start Data supplied

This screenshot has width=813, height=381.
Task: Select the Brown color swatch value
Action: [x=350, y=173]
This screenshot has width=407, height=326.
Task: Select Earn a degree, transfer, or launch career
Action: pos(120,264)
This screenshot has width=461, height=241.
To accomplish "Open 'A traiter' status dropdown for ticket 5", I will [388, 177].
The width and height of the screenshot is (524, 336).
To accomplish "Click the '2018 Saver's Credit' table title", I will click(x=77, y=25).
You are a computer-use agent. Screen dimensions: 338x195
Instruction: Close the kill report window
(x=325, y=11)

end Data supplied
start Data supplied

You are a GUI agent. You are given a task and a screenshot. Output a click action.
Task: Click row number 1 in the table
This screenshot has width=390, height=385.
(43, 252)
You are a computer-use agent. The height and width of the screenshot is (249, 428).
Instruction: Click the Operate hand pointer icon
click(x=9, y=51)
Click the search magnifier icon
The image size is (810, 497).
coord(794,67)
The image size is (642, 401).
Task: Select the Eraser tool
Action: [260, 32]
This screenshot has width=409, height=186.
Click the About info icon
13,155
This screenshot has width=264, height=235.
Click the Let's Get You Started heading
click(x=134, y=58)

end Data supplied

*Problem to solve*:
Copy out the entries word for word, from the line with "Click the search magnifier icon" to the line with "click(x=134, y=58)".

*Worked solution*:
Click the search magnifier icon
The image size is (810, 497).
coord(794,67)
The image size is (642, 401).
Task: Select the Eraser tool
Action: [260, 32]
This screenshot has width=409, height=186.
Click the About info icon
13,155
This screenshot has width=264, height=235.
Click the Let's Get You Started heading
click(x=134, y=58)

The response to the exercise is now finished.